Macartney, who is currently overseeing launches around the world, is quick to dismiss the possibility of autonomous vehicles taking away taxi jobs any time soon.

“There may be autonomous vehicles in San Francisco or San Diego now, but there’s no licensing for them, they’re incredibly limited, and there’s no uptake for them,” he explains.

“So let’s say it takes 15 years for even the notion of autonomous vehicles to start in tight urban areas in the UK. Look at the surrounding areas of a city like Newcastle: how many other places need to be mapped, tried and tested for autonomous vehicles to rival your firm’s coverage?

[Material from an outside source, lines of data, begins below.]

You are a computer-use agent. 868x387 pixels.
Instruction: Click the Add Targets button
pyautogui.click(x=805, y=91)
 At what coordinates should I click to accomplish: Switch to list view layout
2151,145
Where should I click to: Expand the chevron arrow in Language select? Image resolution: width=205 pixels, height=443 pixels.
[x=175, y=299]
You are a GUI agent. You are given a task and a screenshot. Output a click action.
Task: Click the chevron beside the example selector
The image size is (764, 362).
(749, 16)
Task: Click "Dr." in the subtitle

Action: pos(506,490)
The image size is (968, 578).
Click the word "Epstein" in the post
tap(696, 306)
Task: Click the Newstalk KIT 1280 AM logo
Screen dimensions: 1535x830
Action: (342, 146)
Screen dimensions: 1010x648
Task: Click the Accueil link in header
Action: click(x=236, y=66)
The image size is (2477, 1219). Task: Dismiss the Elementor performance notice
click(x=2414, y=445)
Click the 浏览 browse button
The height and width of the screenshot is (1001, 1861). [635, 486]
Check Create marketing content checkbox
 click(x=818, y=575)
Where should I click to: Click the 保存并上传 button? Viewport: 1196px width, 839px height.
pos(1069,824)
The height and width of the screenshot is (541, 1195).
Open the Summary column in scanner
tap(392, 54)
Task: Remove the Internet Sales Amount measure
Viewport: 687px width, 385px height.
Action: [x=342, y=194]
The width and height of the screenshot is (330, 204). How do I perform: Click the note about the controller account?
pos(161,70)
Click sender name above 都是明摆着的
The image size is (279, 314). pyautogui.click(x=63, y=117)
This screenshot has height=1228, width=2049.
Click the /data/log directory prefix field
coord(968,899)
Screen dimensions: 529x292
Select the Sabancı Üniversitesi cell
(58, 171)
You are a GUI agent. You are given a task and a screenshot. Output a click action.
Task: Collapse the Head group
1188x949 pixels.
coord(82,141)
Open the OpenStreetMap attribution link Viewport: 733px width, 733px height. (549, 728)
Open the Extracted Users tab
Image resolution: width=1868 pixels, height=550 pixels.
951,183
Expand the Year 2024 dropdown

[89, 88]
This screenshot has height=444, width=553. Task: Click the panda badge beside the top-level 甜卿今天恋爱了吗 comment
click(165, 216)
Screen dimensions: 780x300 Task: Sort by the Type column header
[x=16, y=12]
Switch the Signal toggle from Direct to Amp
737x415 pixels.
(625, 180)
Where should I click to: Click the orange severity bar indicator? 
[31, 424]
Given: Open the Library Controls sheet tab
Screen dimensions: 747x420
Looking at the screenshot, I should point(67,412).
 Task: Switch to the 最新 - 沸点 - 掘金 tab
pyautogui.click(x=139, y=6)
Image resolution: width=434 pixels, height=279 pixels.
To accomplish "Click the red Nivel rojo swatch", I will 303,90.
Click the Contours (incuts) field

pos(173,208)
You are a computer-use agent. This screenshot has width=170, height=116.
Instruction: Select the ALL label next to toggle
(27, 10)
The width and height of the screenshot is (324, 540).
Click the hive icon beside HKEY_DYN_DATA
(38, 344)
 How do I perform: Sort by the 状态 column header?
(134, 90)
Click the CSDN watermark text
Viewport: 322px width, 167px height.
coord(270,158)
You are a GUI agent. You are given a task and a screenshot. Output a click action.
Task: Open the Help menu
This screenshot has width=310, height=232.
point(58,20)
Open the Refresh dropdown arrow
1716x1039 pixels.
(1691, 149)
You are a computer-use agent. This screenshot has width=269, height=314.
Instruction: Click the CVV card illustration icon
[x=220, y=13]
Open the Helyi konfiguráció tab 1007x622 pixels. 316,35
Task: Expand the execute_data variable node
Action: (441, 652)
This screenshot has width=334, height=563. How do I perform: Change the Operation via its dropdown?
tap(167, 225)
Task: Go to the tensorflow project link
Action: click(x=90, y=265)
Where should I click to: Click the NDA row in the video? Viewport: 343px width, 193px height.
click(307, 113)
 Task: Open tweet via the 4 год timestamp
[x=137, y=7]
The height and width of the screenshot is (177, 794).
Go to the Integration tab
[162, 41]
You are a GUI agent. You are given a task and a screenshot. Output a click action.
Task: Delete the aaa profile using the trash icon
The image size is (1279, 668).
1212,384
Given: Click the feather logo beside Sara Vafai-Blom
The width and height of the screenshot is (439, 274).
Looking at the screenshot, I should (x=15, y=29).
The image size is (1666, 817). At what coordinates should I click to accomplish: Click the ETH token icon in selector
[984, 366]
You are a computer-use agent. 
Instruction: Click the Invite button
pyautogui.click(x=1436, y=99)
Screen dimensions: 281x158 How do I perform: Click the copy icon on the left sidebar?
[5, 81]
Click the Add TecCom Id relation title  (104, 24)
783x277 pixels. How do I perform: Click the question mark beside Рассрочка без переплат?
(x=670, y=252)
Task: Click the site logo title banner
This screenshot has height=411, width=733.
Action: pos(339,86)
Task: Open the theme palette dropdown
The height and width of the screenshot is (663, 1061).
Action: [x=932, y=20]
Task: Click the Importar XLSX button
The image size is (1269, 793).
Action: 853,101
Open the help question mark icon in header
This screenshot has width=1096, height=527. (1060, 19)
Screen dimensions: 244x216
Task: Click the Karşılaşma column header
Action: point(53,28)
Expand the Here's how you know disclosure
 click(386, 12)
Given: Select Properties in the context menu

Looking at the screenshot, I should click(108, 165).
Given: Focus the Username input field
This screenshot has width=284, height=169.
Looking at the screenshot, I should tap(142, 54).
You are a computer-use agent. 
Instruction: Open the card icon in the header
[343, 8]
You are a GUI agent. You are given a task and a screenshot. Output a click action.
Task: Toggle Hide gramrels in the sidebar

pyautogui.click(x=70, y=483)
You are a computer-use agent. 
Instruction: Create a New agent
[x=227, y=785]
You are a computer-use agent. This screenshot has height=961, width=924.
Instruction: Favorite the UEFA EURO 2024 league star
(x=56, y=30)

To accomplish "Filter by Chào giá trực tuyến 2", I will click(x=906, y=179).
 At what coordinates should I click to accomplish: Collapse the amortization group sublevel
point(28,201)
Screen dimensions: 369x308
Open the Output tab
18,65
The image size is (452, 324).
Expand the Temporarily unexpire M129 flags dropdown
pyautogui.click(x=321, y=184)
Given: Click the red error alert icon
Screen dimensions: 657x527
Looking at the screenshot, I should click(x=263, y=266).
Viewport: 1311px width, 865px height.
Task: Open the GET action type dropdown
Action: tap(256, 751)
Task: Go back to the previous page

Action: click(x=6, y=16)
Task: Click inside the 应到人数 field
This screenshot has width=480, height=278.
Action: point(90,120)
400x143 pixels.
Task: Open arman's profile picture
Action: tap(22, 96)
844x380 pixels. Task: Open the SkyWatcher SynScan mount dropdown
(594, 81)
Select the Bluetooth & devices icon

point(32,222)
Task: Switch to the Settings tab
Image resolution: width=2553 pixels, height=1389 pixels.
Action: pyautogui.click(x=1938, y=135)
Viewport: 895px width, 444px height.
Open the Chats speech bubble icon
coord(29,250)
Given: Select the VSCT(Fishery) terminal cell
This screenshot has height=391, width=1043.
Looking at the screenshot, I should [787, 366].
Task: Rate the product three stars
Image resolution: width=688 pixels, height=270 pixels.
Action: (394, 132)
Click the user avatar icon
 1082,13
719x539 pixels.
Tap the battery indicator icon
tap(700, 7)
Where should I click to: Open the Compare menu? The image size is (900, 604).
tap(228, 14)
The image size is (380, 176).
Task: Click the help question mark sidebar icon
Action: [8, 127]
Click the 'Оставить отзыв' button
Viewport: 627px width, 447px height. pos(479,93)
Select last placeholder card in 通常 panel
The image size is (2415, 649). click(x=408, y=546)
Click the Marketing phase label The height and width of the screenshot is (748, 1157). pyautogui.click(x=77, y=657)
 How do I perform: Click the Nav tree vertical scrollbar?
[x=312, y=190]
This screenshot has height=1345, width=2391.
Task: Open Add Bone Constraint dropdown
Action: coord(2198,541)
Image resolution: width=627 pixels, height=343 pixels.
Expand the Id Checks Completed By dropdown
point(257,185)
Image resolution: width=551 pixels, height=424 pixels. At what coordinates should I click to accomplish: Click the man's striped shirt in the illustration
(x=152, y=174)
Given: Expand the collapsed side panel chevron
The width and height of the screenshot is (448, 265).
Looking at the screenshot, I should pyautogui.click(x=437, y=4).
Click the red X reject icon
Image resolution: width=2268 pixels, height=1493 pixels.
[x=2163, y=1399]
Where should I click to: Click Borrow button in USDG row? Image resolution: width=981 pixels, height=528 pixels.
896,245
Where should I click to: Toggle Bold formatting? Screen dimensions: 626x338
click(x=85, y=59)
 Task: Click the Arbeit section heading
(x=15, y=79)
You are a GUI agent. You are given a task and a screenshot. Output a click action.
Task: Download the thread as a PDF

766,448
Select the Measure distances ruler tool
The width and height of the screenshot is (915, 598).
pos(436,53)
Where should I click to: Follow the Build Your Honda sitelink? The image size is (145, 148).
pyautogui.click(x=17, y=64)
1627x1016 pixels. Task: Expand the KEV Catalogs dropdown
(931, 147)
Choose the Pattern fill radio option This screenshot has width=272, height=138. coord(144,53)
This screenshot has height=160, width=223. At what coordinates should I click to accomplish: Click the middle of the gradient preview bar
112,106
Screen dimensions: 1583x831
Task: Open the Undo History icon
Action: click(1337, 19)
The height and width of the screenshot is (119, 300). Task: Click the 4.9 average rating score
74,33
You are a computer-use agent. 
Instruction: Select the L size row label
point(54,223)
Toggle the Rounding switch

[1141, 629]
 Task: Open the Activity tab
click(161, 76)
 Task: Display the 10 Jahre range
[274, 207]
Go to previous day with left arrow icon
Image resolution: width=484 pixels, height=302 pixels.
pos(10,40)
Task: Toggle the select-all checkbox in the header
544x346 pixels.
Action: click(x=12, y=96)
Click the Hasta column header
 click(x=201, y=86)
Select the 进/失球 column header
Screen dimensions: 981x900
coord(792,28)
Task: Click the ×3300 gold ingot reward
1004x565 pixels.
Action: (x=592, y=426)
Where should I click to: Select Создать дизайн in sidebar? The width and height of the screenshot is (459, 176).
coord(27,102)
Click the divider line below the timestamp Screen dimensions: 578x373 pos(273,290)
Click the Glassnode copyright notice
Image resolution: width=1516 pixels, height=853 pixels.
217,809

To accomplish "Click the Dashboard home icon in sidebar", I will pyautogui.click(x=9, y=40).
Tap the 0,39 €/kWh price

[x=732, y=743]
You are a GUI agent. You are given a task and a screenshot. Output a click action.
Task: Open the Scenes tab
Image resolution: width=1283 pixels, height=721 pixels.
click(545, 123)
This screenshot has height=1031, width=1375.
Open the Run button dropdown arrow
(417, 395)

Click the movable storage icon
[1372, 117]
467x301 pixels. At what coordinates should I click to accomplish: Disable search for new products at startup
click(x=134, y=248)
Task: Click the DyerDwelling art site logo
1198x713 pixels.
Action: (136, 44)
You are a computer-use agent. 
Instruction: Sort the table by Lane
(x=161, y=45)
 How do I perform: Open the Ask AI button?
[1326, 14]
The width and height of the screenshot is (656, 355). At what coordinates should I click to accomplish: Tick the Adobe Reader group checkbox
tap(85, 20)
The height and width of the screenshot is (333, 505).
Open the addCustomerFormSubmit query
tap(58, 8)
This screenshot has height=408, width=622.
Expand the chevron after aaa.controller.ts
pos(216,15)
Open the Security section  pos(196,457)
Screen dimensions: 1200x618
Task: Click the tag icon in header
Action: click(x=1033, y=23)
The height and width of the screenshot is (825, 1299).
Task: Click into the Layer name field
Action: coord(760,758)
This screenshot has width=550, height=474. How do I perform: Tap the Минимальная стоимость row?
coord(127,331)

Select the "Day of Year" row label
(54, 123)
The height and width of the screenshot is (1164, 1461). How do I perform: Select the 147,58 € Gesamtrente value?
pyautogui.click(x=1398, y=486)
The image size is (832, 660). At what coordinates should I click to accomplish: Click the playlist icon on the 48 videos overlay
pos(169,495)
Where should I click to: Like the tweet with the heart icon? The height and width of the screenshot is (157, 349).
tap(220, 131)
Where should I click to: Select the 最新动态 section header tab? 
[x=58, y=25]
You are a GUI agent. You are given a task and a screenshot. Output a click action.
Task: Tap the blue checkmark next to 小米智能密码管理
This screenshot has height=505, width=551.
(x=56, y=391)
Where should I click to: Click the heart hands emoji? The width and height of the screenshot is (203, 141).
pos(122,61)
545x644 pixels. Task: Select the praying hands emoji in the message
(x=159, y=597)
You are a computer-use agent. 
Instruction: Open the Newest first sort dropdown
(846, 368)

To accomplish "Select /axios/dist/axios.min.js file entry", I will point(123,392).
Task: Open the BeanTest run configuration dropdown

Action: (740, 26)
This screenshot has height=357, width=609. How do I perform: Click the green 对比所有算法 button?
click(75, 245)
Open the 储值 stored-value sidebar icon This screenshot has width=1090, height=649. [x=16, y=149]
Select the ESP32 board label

“But more importantly, you’re always going to need someone to operate those vehicles: they need to be dispatched, there needs to be someone overseeing customer service, customer satisfaction, and there needs to be someone cleaning them. Just because it’s the future it doesn’t mean people aren’t going to be getting kebabs on a Saturday night in Newcastle – you know they will be!

“This vision of the future, no one really knows it yet. But the more you look at it, the more you can see our role in it – and the local operators’ role as well.

“I think that the sort of scary Death Star type scenario of Uber and Google just rolling out cars all over the place, while it makes for a good movie, in practicality terms, it doesn’t really exist.”